Если рассматривать базовый сценарий [событий будущего года], то мне кажется, что [нынешнее настроение общества] останется [тем же]. Останутся и высокие оценки власти, потому что здесь мы можем сравнивать с 2014 годом, там на протяжении трех-четырех лет сохранялись довольно высокие оценки власти, «крымский эффект» действовал. Можно ожидать, что будет также. Если бы вы меня спросили еще три месяца назад, у меня было бы больше сомнений, потому что была объявлена мобилизация, которая оценки личного настроения очень сильно уронила. Не так сильно рейтинги власти, но прежде всего личное ощущение. Но они к концу года отрасли обратно.

Что может повлиять? Вторая волна мобилизация. Но я думаю, что ее влияние будет меньше, чем первой, потому что значительное число брони получили, кто-то уехал. Это будет новое испытание, но, мне кажется, оно будет менее травматическое для массового человека. Не для тех, кто будет мобилизован, а именно для массового россиянина.

Второе, что может повлиять, — резкое ухудшение [качества] жизни. Но здесь тоже, скорее всего, базовый сценарий — стабильность, к санкциям более-менее привыкли, к повышению цен, которое было в начале года, адаптировались. То есть, по мере такой адаптации экономики и людей, в общем-то, если не будет резких скачков и новых шоков, то ситуация выглядит довольно устойчивой.

Отношение к военной операции? «Поскольку это меня не касается и пока это меня не касается, делайте что хотите» — это базовое отношение. Другое дело, что по мере развития событий [оно] может меняться (и меняется), хотя последние наши замеры показывают рост фрустрации. Ни за, ни против. По нескольким вопросам растет (не сильно, но заметно) число тех, кто вообще не может определиться в своем отношении. Тут важно, что сильное изменение отношения вызвала мобилизация. Не в плане поддержки, там все довольно устойчиво, потому что она носит символический характер — это мы, это они (они — это, прежде всего, Запад, США, НАТО, а Украина где-то на последнем месте). Но после мобилизации ощутимо выросло количество тех, кто хотел мирных переговоров. Но оно выросло и дальше не растет. Казалось, что начнет нарастать количество тех, кто хочет мирных переговоров, но это сейчас не так. На протяжении последних двух замеров это число стабилизировалось, чуть выросло количество тех, кто считает, что нужно продолжать. И мы слышим такие объяснения — уже начали и теперь только до победы. А те, кто за переговоры, у них тоже примерно одно объяснение доминирует — люди гибнут.
• • • • •
- [Задание]
Пожалуйста, укажите, с каким годом в тексте страницы выше сравнивается сохранение высоких оценок власти.

- [Материал]
• • • • •
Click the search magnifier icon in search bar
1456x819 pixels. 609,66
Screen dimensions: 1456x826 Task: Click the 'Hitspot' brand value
• • • • •
- [Ответ]
С 2014 годом, когда высокие оценки власти сохранялись на протяжении трех-четырех лет.